Notes on use cases where edits are correctly synchronized:
The use cases where edits are correctly synchronized correspond to common workflows with feature-linked annotation, which is based on objectid as a primary key. The most common workflow involves creating a feature together with its linked annotation as part of the same edit session. Once an annotation is created for a feature, its relationship with that feature is not changed in subsequent edits. Not all workflows involving feature linked annotation are supported. For example, creating a new piece of related annotation for a feature in a generation that does not involve the creation of the feature is not supported.
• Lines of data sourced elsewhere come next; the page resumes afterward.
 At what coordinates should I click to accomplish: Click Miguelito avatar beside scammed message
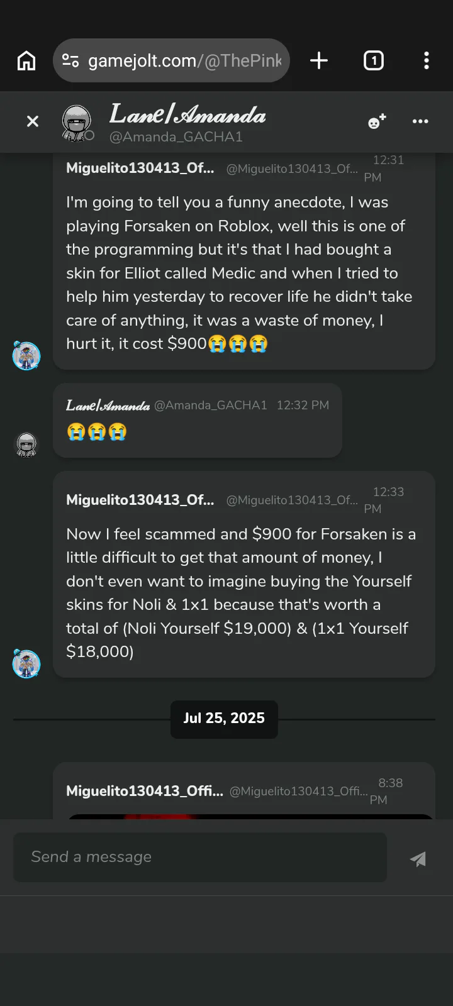26,664
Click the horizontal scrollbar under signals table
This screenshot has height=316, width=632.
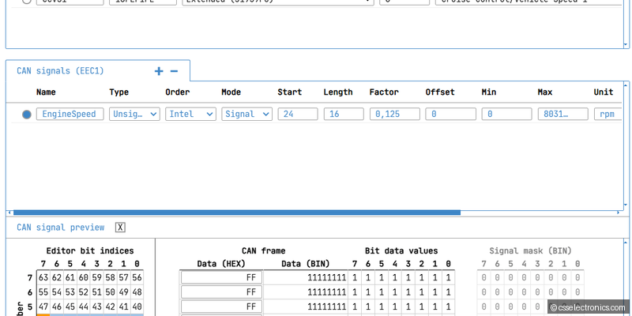(x=237, y=213)

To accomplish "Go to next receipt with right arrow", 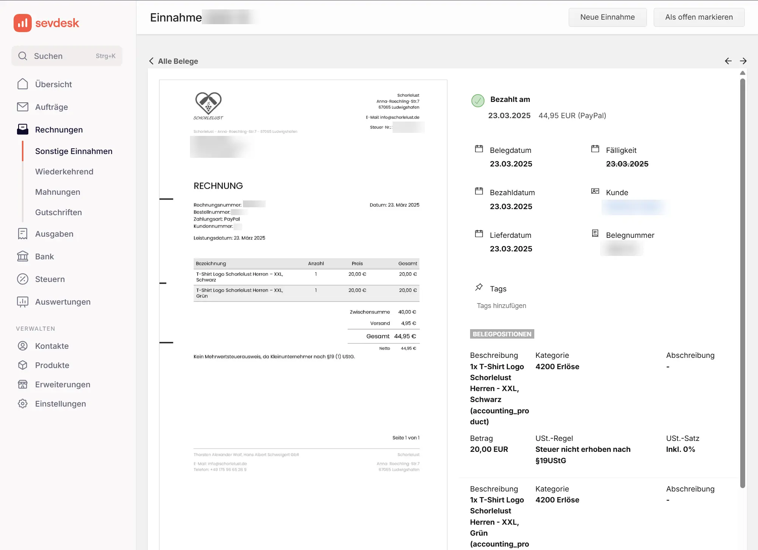I will pos(743,61).
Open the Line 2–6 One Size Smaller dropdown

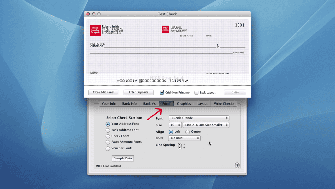[206, 125]
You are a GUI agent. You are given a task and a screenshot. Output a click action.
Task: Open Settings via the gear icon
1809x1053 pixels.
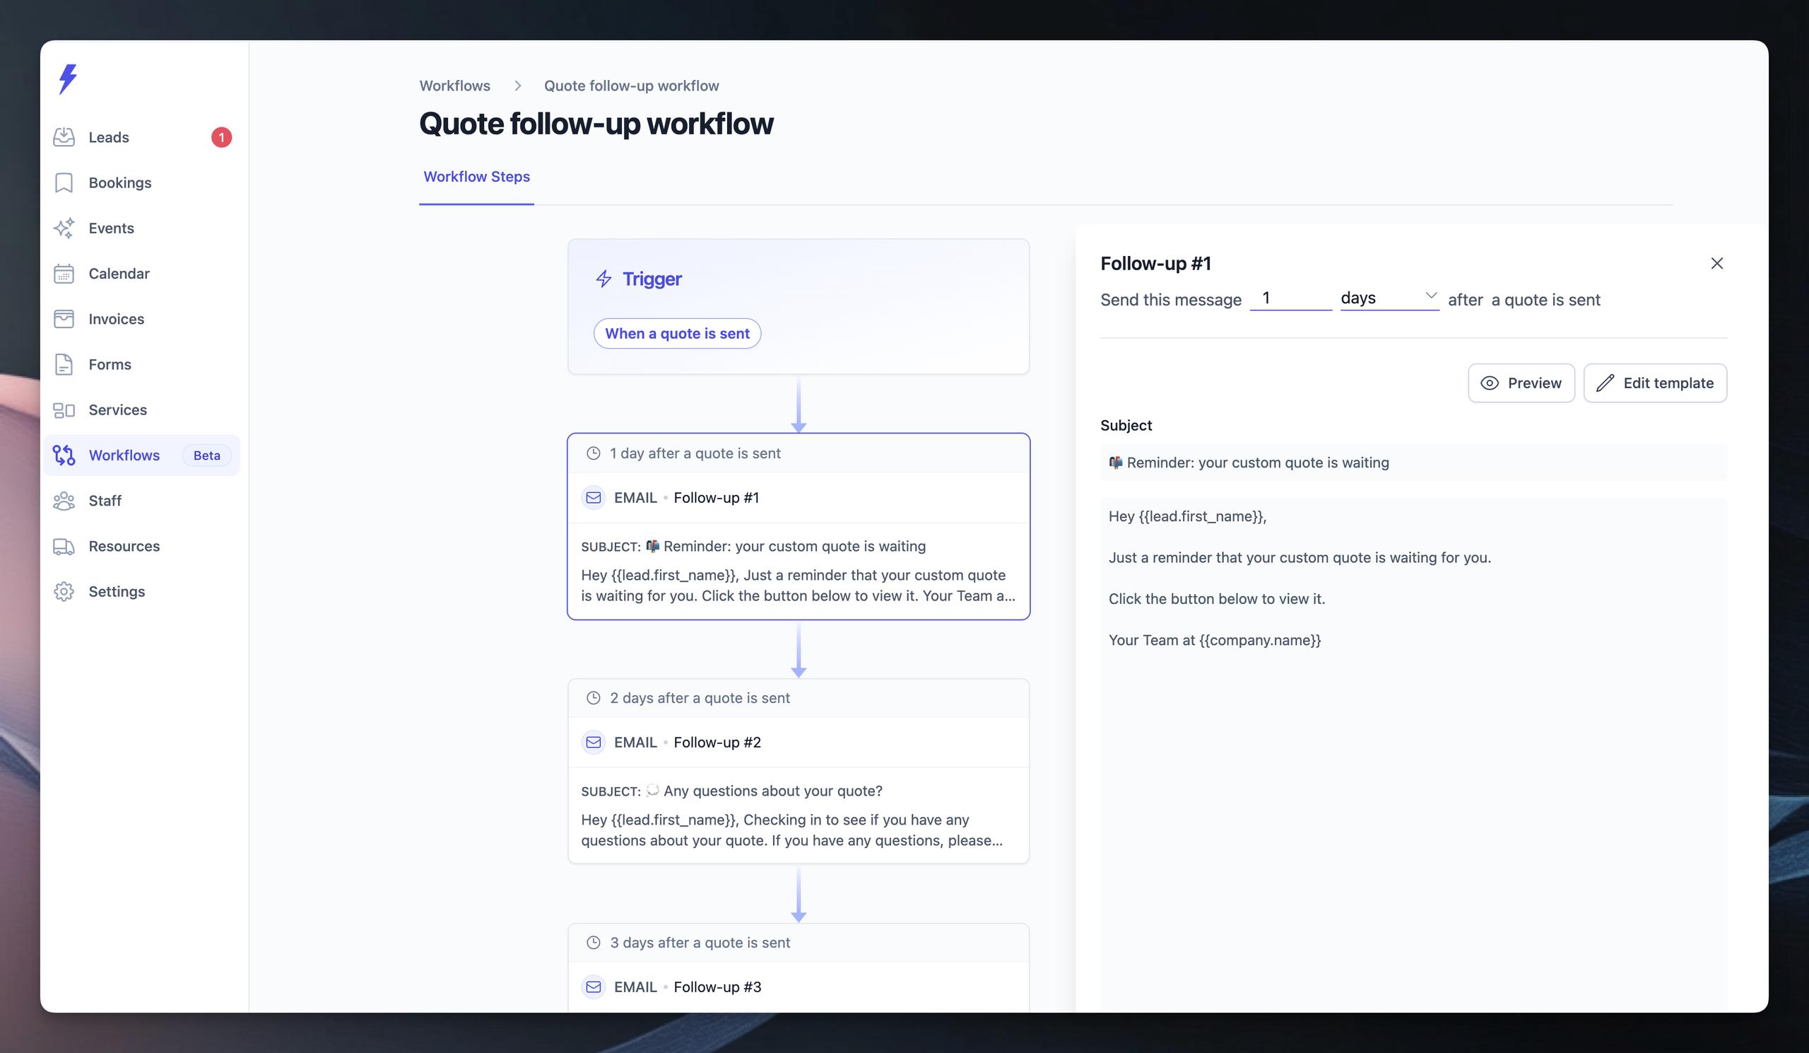pos(64,592)
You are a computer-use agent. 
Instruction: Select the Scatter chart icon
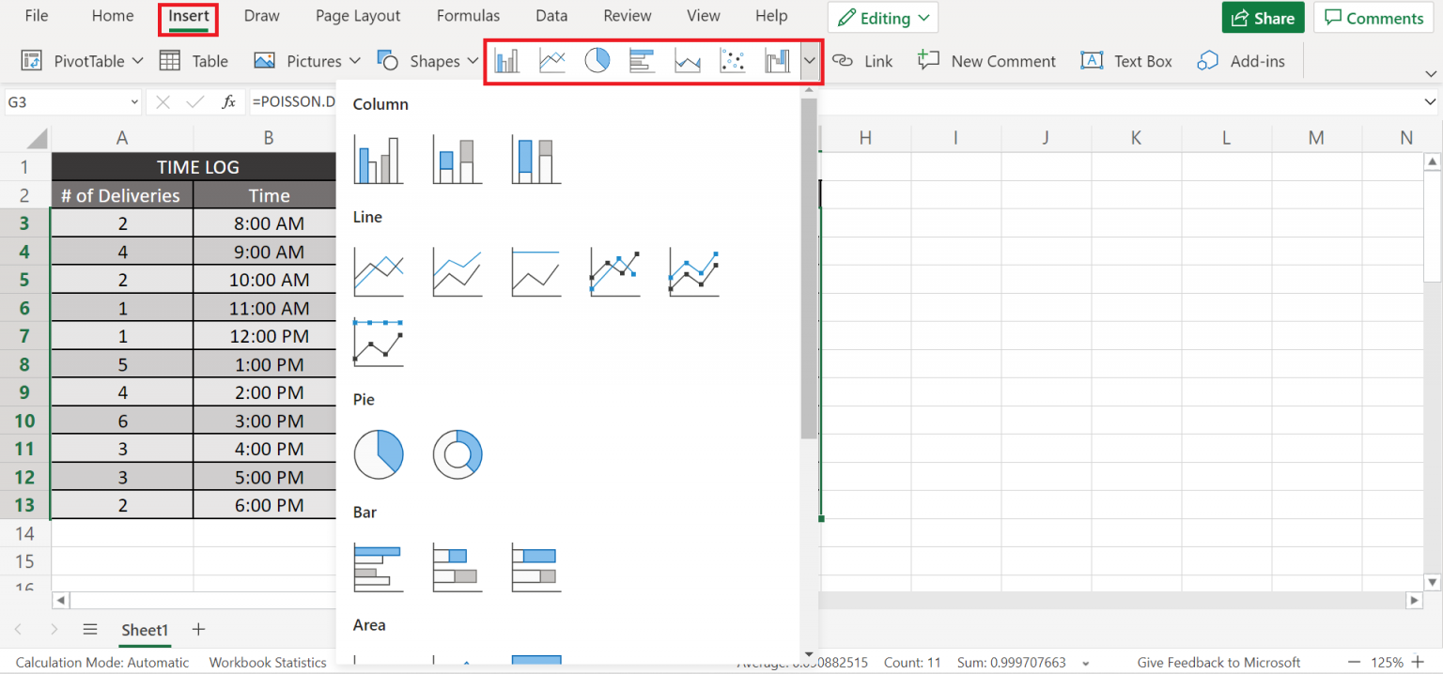(x=733, y=60)

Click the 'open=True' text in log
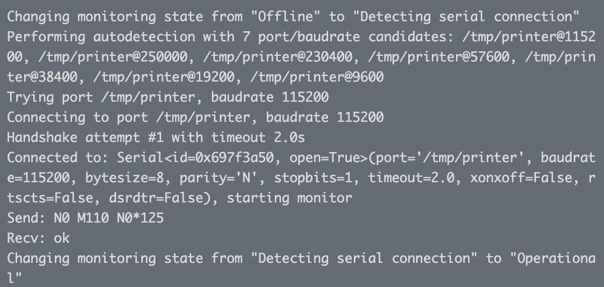pyautogui.click(x=325, y=158)
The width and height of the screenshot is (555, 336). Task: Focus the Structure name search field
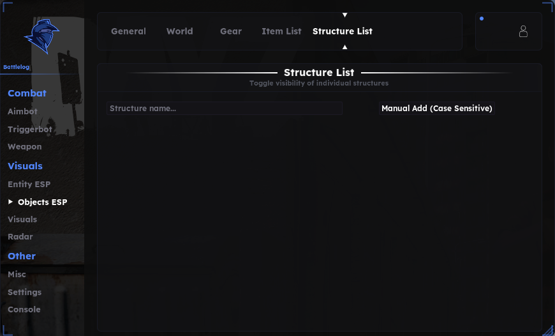(x=225, y=109)
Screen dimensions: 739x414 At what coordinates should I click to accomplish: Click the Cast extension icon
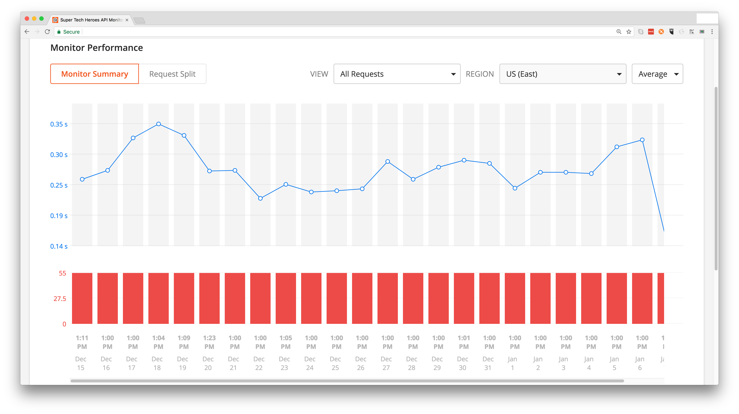pos(702,32)
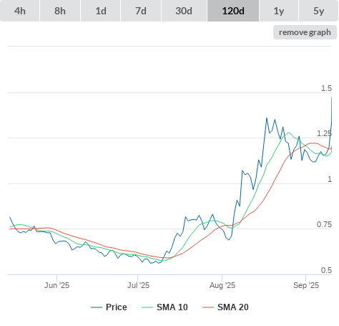This screenshot has height=326, width=339.
Task: Click the Jun '25 axis label
Action: point(57,285)

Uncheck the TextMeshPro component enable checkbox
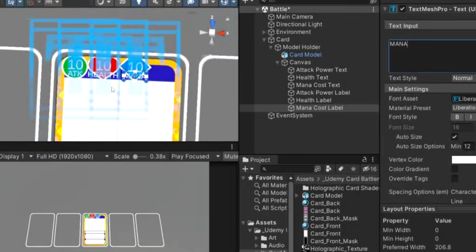[x=402, y=9]
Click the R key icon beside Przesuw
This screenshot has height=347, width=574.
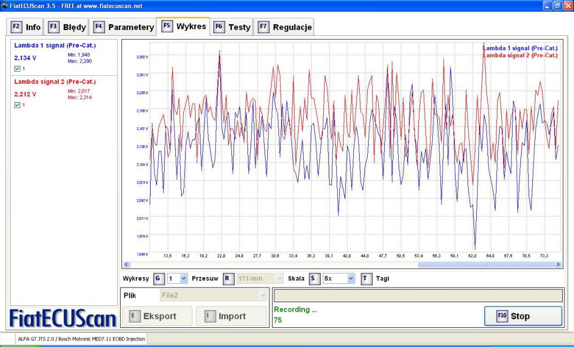227,279
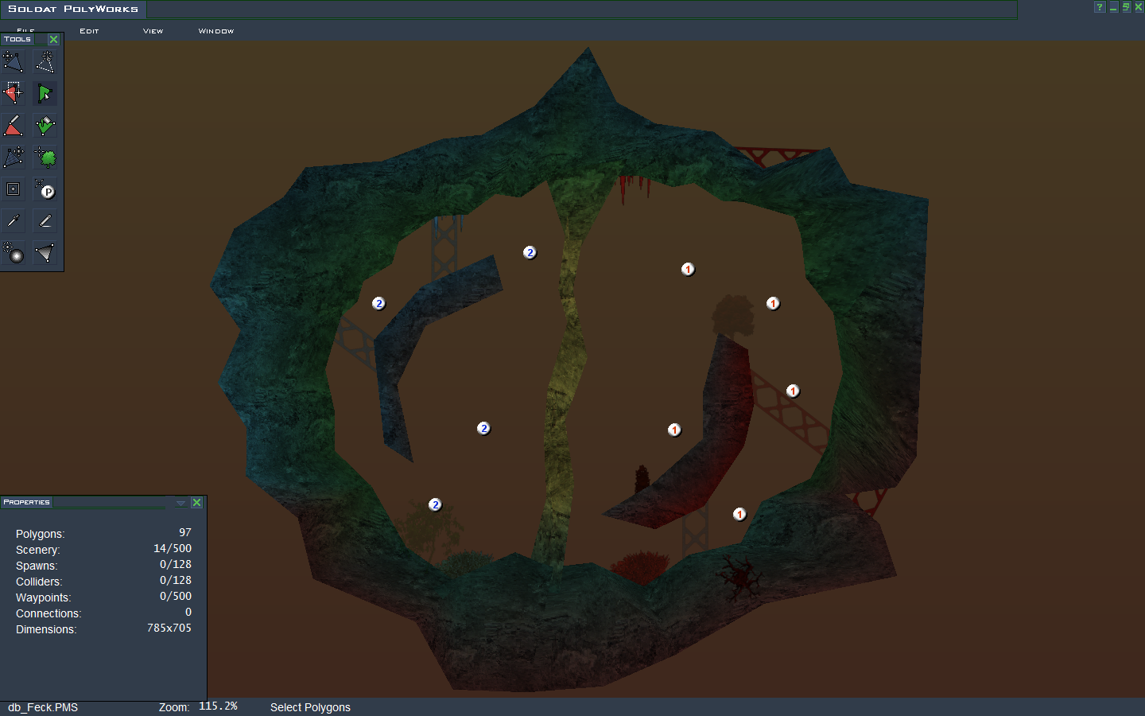
Task: Collapse the Properties panel with arrow
Action: pyautogui.click(x=180, y=503)
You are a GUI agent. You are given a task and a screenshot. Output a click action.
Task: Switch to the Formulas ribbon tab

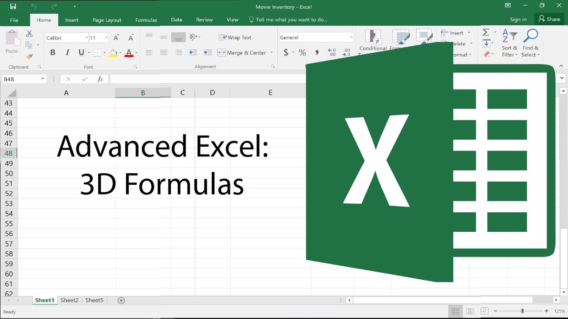[146, 19]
The workflows that are supported rely on ArcGIS 9.2 Service Pack 5.
In some use cases (see the Description section above), edits involving relationships may be incorrectly synchronized with two-way and one-way replication when the primary key for the relationship is based on an objectid (OID) column.
This issue has been addressed in ArcGIS 9.2 Service Pack 6 and ArcGIS 9.3. An additional case has also been addressed in the following ArcGIS 9.2 Service Pack 6 patch as well as ArcGIS 9.3 Service Pack 1.
Also, this problem is not encountered when editing and synchronizing relationships with two-way and one-way replicas using GlobalID columns or customer-defined primary keys, such as EquipmentID, that are unique across all databases, as the primary keys in the relationship.
In the example above where edits are incorrectly synchronized, the relationship class could have been defined with the globalid column from poles as the primary key and a guid column from transformers as the foreign key. Relationship classes that use a globalid as the primary key require a guid column as the foreign key. In this use case, the relationship would have been properly synchronized since the globalid and guid values are the same across the replicas.